Here’s the part where I tell you to look away if you care about getting spoiled, because I’m about to give away the ending. Normally, I wouldn’t, but a) I don’t give a crap, and b) so many of this movie’s problems are located in its final act.

Let’s start with the big reveal that’s obvious after the first five minutes: the victims in the 2010 A Nightmare on Elm Street were abused by Fred Krueger as children. That’s right, he wasn’t a child killer in this version — he messed around with them instead. Now don’t get me wrong, that’s still really fucked, but it also destroys any semblance of logic the original had. (‘80s horror: not big on making sense.) In the 1984 movie, the parents had to kill Freddy before he killed more of their own. The legal system had let them down, and they were forced to take matters into their own hands. The parents here, however, never even bothered reporting Krueger to the police — they just chased and torched him. Maybe this is supposed to be commentary on our desensitization to violence or the threat of mob rule, but it’s a huge and improbable leap. Anyone who’s seen Last House on the Left — the 1972 original, damn it — knows that parents only kill psychos as revenge for murder. Eye for an eye, duh.

But more importantly, all this child molestation nonsense is icky. It’s uncomfortable for the wrong reasons. There’s a whole bit with Nancy and Quentin (Gallner) deciding that they made it all up.

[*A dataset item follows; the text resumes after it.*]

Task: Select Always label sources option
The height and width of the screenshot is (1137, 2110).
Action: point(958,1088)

You know, like kids do. I’m sorry, but implying that kids aren’t to be trusted when it comes to reporting the bad touch is tacky — even if, eventually, they realize Krueger really was a creep. That scene is equally awkward, with Nancy looking through a series of dirty Polaroids taken of her at age five. The audience squirms for all the wrong reasons. This kind of shock factor is manipulative and, honestly, more distracting than anything else.

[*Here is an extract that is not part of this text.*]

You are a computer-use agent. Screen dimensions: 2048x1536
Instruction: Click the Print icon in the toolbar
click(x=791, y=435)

And then there’s the ending, which is similar to the original’s except somehow more nonsensical. My main issue with it? Quentin, Nancy’s would-be boyfriend, lives. This is the problem in most ‘80s horror updates. The originals almost always have one survivor, the so-called Final Girl. (Just read Carol Clover’s Men, Women, and Chain Saws, if you haven’t already.) But new horror can’t seem to do this, as though the idea of one teenage girl outlasting a movie monster is too much to believe. Instead, the boyfriend has to come to the rescue, as in the aforementioned Friday the 13th remake. How can there ever be another “scream queen” a la Jamie Lee Curtis if we keep sheltering our final girls? The slasher movie doesn’t need a hunky male hero (or Gallner, who is more cute than hunky) to protect its female lead. Perhaps, as Cheryl suggested while we were talking about this, it’s just easier for a modern male audience to identify with a dude than — God forbid — a girl. To which I say, man up and take it like a woman.

Look, I’m obviously very attached to the Nightmare on Elm Street series. I’ve spent the past week rewatching and reviewing the films to the extent that I’m (almost) burned out. And this review-turned-rant is fast approaching 1300 words. So, yes, I’m passionate and any remake was bound to disappoint me on some level. The new Nightmare may not be the worst ever, but it’s still a misguided mistake. And if I have to sit here and blather on so that New Line (a.k.a. "The House that Freddy Built," now a part of Warner Bros.) doesn’t make another sequel — because they care — then so be it.

If you’ve read all the way through — not just this epic post, but also the ones preceding it — then many thanks. I hope Cheryl and I were able to help you remember or discover horror’s greatest series.

For now: good night, folks. Sweet dreams.